1.7.4 Connecting Our New Django Apps to Our Django Project in settings.py
Consider for a moment the difference between /organizer/ (or /blog/) and /suorganizer/. Both encapsulate data, the former for our organizer (or blog) app and the second for our project-wide settings, a phrase that should mean more now that we know the difference between an app and a project (reminder: a project is made up of one or more apps).
We must now connect our new apps to our project; we must inform our project of the existence of organizer and blog. On line 33 of /suorganizer/settings.py, you will find a list of items titled INSTALLED_APPS. Currently enabled in our project are a list of Django contributed apps (you can tell because these items all start with django.contrib), some of which we examine in Part II. We append the list with our new apps, as shown in Example 1.11.
Example 1.11: Project Code
suorganizer/settings.py in ba014edf45
33 INSTALLED_APPS = ( 34 'django.contrib.admin', 35 'django.contrib.auth', 36 'django.contrib.contenttypes', 37 'django.contrib.sessions', 38 'django.contrib.messages', 39 'django.contrib.staticfiles', 40 'organizer', 41 'blog', 42 )

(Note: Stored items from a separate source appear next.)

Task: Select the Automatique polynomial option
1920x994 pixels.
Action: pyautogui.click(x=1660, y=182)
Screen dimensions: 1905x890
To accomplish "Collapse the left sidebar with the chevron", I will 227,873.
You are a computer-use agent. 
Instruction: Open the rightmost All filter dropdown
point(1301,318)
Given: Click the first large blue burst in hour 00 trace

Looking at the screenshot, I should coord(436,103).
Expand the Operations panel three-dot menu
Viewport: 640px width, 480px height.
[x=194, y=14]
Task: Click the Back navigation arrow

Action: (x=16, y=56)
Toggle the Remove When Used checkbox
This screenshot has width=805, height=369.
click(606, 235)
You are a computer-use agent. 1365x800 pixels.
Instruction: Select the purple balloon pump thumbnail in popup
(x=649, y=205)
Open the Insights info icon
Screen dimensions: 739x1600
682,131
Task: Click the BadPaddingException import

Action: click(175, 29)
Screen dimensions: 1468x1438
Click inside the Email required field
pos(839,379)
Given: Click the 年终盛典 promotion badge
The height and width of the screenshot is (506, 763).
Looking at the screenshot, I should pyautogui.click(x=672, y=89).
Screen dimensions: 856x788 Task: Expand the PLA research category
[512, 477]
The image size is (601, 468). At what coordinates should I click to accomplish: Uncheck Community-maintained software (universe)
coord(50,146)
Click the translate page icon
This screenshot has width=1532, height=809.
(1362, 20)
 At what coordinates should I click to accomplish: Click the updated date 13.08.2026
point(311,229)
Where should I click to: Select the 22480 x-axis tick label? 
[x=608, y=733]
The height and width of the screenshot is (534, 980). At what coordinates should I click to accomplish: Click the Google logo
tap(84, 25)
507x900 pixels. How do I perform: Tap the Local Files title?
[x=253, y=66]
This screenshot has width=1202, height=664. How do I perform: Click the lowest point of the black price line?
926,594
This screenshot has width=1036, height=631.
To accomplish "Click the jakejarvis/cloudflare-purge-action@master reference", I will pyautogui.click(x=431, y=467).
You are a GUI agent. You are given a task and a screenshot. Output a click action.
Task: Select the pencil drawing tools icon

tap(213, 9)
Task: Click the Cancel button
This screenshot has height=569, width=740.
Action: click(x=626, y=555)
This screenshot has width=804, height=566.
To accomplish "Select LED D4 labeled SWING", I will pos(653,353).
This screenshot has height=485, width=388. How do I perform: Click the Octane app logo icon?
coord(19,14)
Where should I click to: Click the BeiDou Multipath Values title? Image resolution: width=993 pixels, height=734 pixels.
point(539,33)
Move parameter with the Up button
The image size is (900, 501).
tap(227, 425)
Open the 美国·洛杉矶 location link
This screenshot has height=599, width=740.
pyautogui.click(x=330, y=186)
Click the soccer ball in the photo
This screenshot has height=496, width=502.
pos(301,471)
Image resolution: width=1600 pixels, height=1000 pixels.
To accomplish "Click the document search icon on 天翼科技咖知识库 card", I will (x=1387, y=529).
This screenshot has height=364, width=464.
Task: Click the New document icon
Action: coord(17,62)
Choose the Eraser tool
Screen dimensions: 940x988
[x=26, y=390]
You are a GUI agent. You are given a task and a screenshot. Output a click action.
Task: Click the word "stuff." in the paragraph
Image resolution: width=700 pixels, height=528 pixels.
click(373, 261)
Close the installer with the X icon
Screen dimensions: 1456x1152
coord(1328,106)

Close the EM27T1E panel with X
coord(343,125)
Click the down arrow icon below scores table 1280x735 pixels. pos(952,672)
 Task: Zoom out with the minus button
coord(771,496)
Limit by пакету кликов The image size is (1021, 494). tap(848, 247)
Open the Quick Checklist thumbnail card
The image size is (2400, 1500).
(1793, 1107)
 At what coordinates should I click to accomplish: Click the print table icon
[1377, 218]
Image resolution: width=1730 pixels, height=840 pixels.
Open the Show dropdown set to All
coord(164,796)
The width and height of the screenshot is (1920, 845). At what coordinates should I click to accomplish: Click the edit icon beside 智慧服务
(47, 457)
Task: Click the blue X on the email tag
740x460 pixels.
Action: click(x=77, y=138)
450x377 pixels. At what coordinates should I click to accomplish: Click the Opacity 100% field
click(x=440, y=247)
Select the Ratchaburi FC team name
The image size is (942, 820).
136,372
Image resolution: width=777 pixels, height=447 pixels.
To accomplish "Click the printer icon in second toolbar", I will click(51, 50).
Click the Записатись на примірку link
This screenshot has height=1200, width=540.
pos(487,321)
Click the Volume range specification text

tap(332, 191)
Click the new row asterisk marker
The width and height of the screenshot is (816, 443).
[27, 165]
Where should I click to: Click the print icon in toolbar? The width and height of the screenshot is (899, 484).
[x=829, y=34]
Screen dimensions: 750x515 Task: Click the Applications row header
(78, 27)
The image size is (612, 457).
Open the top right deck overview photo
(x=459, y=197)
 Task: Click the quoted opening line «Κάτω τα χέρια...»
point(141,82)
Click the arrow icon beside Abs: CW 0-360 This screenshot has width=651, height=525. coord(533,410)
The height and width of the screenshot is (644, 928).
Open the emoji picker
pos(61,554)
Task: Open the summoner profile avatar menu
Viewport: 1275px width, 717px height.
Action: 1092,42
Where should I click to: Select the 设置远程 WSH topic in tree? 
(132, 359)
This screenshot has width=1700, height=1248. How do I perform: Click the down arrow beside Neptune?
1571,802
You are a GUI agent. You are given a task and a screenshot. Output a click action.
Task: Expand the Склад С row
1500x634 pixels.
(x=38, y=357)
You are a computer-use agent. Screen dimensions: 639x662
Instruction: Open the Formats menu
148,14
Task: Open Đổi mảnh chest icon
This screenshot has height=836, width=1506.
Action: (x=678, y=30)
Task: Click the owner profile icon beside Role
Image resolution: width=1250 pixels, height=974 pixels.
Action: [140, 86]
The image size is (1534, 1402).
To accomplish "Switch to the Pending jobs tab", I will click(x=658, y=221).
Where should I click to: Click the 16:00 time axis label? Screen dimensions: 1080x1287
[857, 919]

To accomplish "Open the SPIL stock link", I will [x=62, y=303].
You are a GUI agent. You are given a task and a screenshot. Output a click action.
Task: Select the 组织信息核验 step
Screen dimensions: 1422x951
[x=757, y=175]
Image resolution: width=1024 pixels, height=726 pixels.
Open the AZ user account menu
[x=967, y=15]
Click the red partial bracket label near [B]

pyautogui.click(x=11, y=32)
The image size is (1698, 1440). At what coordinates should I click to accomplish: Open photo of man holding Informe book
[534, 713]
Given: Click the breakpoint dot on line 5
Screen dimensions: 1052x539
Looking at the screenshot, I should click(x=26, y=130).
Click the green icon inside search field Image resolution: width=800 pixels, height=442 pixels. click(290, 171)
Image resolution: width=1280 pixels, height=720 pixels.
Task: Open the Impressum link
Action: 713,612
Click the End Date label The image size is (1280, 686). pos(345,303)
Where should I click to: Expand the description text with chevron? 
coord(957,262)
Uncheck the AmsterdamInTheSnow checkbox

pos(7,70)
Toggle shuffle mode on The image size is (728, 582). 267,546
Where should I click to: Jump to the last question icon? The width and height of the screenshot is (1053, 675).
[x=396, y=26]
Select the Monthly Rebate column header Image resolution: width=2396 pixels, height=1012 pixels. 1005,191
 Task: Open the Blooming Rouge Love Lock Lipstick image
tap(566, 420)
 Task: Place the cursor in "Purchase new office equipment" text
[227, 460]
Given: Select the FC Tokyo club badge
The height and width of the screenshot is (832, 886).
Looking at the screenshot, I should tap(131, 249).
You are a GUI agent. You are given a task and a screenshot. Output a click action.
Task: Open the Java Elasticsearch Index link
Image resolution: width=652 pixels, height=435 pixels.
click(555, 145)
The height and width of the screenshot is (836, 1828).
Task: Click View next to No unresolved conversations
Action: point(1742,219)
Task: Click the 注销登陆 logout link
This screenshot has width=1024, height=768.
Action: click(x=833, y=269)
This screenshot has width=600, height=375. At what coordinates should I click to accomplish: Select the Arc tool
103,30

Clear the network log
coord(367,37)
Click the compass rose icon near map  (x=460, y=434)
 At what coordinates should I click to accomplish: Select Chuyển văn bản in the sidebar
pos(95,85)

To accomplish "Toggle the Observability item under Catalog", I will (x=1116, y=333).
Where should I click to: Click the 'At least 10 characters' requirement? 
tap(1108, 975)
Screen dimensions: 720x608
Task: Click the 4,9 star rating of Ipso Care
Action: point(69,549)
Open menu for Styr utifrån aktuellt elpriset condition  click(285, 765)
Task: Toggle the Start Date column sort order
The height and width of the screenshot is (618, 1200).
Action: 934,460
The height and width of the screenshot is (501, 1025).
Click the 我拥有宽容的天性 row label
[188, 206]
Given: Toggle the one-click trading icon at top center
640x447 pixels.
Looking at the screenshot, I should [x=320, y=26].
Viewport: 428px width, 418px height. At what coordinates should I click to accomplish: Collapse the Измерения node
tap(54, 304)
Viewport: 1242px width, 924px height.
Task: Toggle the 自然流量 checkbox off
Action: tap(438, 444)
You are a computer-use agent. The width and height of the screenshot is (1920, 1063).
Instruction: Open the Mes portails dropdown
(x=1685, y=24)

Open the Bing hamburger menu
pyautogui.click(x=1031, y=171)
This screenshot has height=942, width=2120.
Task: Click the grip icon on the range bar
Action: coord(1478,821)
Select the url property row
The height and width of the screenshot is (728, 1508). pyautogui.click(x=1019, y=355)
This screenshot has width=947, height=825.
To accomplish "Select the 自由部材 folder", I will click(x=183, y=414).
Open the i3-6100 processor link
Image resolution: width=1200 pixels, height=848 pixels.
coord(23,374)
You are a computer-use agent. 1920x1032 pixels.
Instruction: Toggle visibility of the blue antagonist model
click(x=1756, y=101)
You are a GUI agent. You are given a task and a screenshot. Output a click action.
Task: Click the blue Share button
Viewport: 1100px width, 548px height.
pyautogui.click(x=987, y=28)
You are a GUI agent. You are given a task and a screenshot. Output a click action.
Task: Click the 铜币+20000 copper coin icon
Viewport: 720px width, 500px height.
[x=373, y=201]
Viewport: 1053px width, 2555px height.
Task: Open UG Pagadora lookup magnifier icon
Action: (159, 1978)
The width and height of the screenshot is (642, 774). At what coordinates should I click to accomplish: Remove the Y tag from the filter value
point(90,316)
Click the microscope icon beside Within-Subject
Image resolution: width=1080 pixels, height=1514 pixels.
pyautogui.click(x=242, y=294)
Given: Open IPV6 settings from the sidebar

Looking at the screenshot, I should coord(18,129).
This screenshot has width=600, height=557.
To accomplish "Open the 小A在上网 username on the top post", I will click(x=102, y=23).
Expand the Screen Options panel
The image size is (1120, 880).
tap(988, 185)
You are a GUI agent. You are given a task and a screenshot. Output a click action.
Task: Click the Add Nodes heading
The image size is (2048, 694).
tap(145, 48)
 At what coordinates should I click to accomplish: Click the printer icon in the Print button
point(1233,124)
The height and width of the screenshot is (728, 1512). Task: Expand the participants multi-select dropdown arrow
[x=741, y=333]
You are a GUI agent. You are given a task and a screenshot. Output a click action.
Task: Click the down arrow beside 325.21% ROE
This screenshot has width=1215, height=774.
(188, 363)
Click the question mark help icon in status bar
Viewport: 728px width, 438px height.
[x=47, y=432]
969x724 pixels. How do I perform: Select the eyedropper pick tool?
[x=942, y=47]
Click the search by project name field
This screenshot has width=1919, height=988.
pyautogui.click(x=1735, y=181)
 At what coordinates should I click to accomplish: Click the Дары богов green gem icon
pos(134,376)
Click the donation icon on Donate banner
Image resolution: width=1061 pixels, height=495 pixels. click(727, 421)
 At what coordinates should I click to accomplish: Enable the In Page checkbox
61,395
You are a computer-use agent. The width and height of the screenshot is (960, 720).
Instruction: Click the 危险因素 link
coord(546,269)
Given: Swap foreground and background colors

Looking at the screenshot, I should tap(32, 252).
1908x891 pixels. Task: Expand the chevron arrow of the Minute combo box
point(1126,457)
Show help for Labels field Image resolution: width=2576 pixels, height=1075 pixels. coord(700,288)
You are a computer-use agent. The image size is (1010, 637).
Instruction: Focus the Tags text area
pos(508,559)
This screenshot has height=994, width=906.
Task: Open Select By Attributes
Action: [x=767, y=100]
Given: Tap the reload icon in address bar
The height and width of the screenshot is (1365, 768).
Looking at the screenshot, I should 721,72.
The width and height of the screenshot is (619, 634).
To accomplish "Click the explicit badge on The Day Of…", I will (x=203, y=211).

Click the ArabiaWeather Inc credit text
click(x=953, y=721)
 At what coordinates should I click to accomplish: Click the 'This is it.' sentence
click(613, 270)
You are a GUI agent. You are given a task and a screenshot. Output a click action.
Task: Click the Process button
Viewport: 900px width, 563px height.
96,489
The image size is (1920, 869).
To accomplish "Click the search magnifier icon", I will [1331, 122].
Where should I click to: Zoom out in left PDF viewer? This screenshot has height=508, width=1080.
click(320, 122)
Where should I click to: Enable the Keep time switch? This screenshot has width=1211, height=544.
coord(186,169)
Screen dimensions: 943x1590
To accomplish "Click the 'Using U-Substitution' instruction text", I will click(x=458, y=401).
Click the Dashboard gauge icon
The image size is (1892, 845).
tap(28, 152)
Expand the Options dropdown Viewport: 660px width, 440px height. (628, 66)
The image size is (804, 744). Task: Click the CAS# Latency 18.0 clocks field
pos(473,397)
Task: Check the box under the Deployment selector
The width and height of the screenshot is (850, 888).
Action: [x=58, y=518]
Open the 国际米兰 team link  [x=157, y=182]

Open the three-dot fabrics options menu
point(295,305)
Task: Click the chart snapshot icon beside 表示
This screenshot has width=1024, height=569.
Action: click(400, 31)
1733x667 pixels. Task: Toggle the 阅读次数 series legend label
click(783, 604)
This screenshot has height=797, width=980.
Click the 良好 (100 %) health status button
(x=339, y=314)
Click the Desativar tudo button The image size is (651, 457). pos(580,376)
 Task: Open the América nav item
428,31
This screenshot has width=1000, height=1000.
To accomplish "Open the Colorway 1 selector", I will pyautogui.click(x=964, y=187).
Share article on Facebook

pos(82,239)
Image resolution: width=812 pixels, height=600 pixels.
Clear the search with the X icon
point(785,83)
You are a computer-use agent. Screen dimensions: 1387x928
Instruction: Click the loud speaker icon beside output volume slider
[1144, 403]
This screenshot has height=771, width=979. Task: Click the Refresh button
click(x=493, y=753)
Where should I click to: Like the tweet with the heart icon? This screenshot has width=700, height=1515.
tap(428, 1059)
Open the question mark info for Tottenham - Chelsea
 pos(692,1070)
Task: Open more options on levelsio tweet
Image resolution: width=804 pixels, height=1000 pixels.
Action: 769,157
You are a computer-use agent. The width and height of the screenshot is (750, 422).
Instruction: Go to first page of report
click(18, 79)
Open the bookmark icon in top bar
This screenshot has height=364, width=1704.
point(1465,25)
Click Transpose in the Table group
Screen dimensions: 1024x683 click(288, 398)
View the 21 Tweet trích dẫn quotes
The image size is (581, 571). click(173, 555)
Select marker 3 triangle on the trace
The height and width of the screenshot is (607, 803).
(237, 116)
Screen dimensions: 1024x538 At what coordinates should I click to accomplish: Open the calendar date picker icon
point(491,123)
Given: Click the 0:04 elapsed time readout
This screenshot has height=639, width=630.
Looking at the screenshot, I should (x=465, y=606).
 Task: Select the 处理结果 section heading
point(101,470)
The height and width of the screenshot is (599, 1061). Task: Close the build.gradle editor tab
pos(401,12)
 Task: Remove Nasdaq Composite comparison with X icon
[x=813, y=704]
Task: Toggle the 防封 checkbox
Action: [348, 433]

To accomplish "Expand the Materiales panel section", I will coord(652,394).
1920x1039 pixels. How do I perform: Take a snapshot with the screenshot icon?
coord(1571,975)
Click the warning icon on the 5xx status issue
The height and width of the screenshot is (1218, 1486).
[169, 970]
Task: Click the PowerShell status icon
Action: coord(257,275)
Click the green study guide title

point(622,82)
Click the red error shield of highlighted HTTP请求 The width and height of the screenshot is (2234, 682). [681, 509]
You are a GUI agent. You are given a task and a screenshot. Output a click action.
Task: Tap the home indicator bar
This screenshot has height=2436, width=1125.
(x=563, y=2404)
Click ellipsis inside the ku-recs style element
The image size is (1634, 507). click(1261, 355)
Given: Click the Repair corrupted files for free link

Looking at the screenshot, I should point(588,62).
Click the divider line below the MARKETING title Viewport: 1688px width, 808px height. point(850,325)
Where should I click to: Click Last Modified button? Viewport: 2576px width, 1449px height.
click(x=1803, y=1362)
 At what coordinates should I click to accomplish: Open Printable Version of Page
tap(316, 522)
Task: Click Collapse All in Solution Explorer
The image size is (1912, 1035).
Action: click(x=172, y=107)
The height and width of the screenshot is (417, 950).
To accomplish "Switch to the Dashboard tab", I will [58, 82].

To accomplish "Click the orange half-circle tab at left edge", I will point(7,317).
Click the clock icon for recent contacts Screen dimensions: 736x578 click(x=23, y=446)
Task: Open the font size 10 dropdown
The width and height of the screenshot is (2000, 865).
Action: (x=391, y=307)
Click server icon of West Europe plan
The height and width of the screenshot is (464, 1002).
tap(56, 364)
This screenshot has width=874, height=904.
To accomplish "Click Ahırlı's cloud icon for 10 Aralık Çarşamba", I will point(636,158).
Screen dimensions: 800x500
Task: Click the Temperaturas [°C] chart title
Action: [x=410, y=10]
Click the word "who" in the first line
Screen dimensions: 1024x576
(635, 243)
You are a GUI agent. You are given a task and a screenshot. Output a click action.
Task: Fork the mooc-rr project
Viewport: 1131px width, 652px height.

Let’s run our test server again (Example 1.12).
Example 1.12: Shell Code
$ ./manage.py runserver 7777 Performing system checks... System check identified no issues (0 silenced). February 10, 2015 - 19:09:25 Django version 1.8.3, using settings 'suorganizer.settings' Starting development server at http://127.0.0.1:7777/ Quit the server with CONTROL-C.
Navigating to the page in your browser, you should be greeted by exactly the same page in your browser, telling you once again to
- Create a new App
- Configure our site URLs
We have successfully done item 1 and will demonstrate item 2 in our Hello World example in the next chapter.
We will return to our main project in Chapter 3, where we organize our data and create a database. In Chapter 4, we create templates to display data. In Chapter 5, we build our URL configuration (expanding on item 2 above) and the rest of the MVC Controller. These activities will effectively reveal how Model-View-Controller theory maps to Django.